A command injection vulnerability has been identified in aandrew-me tgpt versions through 2.11.1 on Linux and macOS. The issue arises in the Update Handler component, specifically within the helper.Update function in helper.go. The vulnerability allows for arbitrary command execution by manipulating the executable path with shell metacharacters. Exploitation requires local access and user interaction.

Impact

Exploitation of this vulnerability allows for local command injection, where attacker-controlled commands can be executed with the privileges of the current user. In the context of an updater, this could be considered a high-severity issue, as it involves arbitrary command execution in a sensitive application component.

Reproduction

To reproduce this vulnerability, execute the tgpt application with the update command option, -u, from a path that includes shell metacharacters such as semicolons or hashes. The Update Handler will concatenate the executable path into a shell command and execute it via bash -c.
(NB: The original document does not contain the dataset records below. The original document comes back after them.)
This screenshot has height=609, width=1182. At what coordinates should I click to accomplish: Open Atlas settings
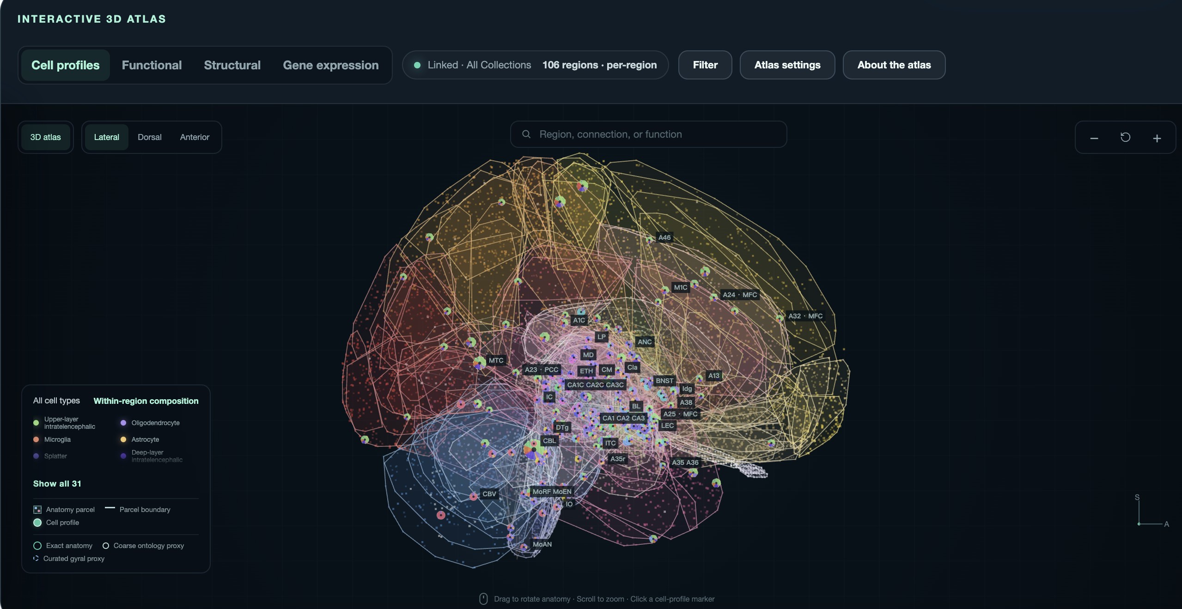click(787, 65)
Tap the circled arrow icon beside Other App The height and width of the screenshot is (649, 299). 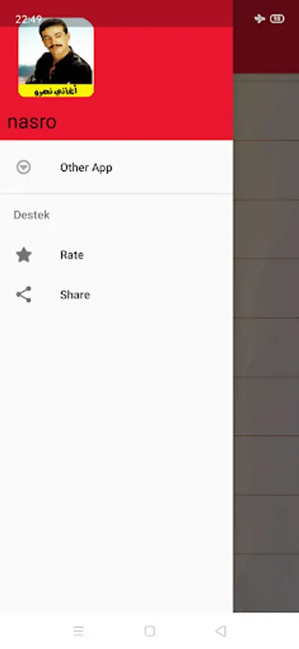[24, 167]
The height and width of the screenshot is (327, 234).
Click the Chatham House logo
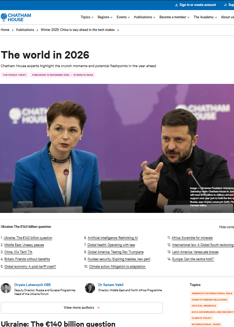pos(16,17)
This will result in the execution of injected commands, such as opening the calculator application, with the current user's privileges.

Remediation

Users are advised not to use bash -c with dynamically concatenated input. Instead, download or load any necessary scripts separately, pass executable paths as distinct arguments, and avoid shell parsing altogether. If shell usage is unavoidable, ensure to properly escape arguments while still prioritizing the avoidance of shell string construction.